Wednesday, May 27, 2015

18 Weeks

There are 18 weeks of chemo. I don't understand so much of what is going on, and it feels like I'm just walking around with my jaw on the floor staring in shock at everything.

Laurie is taking anti-depressants. When she's taking them regularly, she's sort of okay. Then she thinks she's okay, goes off them, and spirals horribly. Laurie's seeing a special cancer therapist, but is super phony-positive to the point that Josh went with her one day to be like "Here's what's REALLY going on." He told me Laurie walked in and greeted the therapist by gushing "Look at you! That is the most DARLING pantsuit ever!" Wtf is that? She's so deep in denial about what's going on. Laurie also keeps going through all these crazy diets super fast, to the point it's hard for us to keep up. One week she's not eating meat, the next week only vegetables. My head is spinning.

Josh's sister has moved back, sort of temporarily. She's ... weird. She's a yoga instructor. Who seems to rarely shower. She travels a lot. She talks a lot about being real, in a way that implies nobody but her is. I am keeping my mouth shut because this is Josh's sister, but you know what's real? The $12 of organic strawberries I bought that you scarfed down while at our house.

She also has that rich-people dismissive way of talking that I hate. Everyone is spending a LOT of time at our house and she will say things like "Sam, I think my mom would like some tea. And I'll have some too, thanks."

Laurie has chemo on Mondays and then around Thursdays feels well enough to run around own. She spends the early part of the week at our house. Please don't ask me why - I don't know. She lays around watching Netflix, napping, snacking and talking to us. Yesterday Laurie announced to us, in the middle of the day, that she wanted carrot cake. Josh ordered a cake at Whole Foods and told me he paid over the phone and could I pick it up on my way home. The bakery lady showed me the cake when I went to pick it up. It said FUCK CANCER across the top. Um. There was no way I was going to hand this to Laurie. I can not use the word fuck in front of them.

So that's what is going on. Every day when I come home from work, I have no clue who exactly will be here. Or what mood they'll be in. Sometimes Laurie thinks she's going to kick cancer's ass, and sometimes she's convinced she's dying. Last week she was convinced she was having a heart attack and trying to insist she be driven to their vacation house two hours away. My head is spinning on a regular basis. 

9 comments:

Anonymous said...

Wow, Sam, a lot going on. It's really, really hard (and super stressful) going through a major illness like this, even when it's your own blood relatives. If it hadn't been for my husband and his patience and support during both my parents' illnesses I doubt I could have made it through and still be sane. I'm so sorry all of you are having to deal with this. Just do the best you can to get through it. Maybe a little night off in a hotel for yourself every once in a while. It'll be worth it. As for his sister--I've found there's one or two of those in every family during times like this--sometimes the best you can hope for is just to try and be able to keep your mouth shut for the duration. ;-)

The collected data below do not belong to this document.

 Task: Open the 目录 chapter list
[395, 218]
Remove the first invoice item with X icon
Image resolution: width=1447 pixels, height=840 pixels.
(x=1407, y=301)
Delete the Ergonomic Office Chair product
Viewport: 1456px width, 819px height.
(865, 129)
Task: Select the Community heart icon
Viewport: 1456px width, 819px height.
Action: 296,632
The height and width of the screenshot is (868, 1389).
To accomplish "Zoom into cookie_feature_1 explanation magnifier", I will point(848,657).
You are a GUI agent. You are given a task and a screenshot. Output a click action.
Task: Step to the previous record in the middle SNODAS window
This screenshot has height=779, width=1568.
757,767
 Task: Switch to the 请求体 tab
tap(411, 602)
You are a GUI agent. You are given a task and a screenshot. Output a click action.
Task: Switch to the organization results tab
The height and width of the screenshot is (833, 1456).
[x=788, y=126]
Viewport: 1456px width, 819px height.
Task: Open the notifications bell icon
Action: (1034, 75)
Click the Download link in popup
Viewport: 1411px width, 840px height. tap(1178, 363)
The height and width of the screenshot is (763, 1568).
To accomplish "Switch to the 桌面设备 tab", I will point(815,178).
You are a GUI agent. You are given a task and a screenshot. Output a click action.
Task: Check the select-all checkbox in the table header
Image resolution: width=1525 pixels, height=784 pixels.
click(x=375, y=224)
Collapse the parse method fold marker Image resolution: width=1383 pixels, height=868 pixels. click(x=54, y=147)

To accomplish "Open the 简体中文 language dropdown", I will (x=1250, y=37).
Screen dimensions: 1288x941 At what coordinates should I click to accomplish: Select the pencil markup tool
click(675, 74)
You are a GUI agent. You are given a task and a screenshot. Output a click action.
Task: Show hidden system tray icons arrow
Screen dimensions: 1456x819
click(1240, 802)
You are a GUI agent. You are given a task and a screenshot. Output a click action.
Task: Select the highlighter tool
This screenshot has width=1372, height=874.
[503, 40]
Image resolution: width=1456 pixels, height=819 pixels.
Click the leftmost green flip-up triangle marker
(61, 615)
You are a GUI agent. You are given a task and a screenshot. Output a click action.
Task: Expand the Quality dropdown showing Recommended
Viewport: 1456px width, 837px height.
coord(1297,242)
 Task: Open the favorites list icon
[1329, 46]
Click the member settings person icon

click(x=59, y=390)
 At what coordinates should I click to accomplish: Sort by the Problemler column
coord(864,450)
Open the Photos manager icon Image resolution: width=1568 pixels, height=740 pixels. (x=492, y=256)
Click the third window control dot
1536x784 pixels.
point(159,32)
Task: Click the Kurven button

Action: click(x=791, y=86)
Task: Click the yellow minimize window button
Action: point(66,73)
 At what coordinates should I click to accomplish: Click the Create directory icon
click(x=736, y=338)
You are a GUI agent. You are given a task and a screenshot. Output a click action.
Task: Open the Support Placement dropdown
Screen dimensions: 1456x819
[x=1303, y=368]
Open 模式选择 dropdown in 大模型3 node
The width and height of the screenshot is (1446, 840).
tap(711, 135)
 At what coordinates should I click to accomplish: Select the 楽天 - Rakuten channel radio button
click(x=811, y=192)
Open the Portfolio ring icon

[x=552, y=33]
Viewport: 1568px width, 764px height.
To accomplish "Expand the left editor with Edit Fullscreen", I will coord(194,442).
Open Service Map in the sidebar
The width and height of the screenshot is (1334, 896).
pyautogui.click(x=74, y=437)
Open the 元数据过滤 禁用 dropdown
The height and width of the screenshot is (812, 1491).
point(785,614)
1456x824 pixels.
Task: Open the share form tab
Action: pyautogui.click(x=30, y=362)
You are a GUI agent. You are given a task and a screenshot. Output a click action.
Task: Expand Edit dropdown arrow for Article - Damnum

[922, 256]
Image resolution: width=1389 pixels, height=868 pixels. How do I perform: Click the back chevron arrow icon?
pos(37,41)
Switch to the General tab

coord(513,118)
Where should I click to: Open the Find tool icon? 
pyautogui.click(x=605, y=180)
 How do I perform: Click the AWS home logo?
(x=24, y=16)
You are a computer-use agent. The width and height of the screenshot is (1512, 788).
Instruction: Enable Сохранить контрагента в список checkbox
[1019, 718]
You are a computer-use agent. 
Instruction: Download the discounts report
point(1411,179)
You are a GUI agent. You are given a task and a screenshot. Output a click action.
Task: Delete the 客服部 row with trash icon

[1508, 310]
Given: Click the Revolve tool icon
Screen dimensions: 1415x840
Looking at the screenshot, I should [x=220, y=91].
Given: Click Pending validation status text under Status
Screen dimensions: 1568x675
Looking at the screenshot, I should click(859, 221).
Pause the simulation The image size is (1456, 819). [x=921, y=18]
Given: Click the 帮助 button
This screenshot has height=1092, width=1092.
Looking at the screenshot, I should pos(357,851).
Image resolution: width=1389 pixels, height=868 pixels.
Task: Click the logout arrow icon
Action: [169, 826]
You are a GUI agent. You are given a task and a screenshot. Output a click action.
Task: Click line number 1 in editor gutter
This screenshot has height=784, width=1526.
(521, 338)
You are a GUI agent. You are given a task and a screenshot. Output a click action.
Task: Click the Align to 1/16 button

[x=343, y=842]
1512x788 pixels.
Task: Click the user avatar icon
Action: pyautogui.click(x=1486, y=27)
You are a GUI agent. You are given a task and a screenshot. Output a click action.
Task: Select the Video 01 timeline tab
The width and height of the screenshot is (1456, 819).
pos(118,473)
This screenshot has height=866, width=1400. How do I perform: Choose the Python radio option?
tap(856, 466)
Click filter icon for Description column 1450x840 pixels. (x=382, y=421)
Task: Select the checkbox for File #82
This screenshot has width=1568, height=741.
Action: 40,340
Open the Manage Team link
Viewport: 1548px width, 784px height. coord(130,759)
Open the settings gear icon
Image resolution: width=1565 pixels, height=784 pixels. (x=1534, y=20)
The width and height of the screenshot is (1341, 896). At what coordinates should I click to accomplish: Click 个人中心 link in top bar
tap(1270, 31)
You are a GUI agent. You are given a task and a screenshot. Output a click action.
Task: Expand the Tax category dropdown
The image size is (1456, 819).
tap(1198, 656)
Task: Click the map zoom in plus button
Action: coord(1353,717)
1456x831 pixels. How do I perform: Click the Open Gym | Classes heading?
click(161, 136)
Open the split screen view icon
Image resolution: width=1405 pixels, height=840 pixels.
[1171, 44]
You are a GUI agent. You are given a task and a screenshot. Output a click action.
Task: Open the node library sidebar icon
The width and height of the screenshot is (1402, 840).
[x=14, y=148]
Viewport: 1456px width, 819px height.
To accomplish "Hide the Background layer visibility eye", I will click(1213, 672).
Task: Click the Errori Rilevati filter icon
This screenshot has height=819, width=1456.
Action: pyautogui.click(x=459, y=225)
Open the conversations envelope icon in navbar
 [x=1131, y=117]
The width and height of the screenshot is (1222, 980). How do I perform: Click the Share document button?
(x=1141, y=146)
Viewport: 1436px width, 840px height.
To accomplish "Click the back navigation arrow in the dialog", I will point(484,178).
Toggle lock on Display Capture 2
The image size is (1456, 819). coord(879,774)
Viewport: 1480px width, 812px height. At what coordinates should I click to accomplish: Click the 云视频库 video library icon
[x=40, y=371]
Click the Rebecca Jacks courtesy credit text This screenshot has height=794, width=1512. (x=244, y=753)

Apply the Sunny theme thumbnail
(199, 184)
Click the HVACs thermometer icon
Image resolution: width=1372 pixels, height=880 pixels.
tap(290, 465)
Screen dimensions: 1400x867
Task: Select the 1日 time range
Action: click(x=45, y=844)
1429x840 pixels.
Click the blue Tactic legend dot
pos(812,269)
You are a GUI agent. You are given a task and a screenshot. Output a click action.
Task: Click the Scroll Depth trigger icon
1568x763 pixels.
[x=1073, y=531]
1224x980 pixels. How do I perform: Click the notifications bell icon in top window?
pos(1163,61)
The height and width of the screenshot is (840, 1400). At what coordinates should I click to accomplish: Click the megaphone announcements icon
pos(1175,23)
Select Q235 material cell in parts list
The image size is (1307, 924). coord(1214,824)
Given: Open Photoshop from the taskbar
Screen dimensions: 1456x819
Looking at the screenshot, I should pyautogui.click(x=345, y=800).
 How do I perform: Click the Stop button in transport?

It's interesting to me that the stress is apparently the same no matter if you're rich or poor.

Hang in there. I'm sure Josh and Laurie appreciate it.

Kathy

Suzanne said...

You seriously cannot catch a break.

Karen said...

Kathy hit the nail on the head.

So sorry for all of this, for you and Josh and Laurie and your sisters.

Are your sisters heading out of town for the summer?

Amanda said...

Ahh, so the Prodigal daughter has returned after how many years of pretending she didn't have a family??!! I would show her where things are in your kitchen so she can make her own damn tea! Seriously, 18 weeks is too long to be her servant. I agree with the above commenter that If it gets to be too much grab your sisters and stay at a hotel for a night or two.

I'm sorry for all of you that you are going through this. Everyone's moods and emotions are always in ups and downs and never coordinated to match each other's. Hang in there!

P.s. What was the diagnosis?

sam said...

Amanda, ovarian cancer.

Anonymous said...

Hang in there. Josh's sister isn't sick. She should get her own tea. (maybe you do need to take a couple days at a hotel with Josh or your sister's!) Where is Josh's dad in all this?

Abby said...

Yeah, Josh's sister sounds like the last... not straw. Bale of hay, maybe. Tell her that getting her mother tea is honoring her parents, so you won't deny her the mitzva. Say it with a straight face.

Karen said...

perfect, Abby!

Kizz at 117 Hudson said...

On the one hand it sounds like Laurie is staying at your place because she feels safe there and nothing about her life feels safe right now. On the other hand she's clearly terrified. I mean, that heart attack-vacation house incident was a panic attack, right? Ovarian Cancer is no fucking joke. I'm so glad she has you. You've got roots. She needs those right now. Take care of yourself! You can't help anyone else if you don't.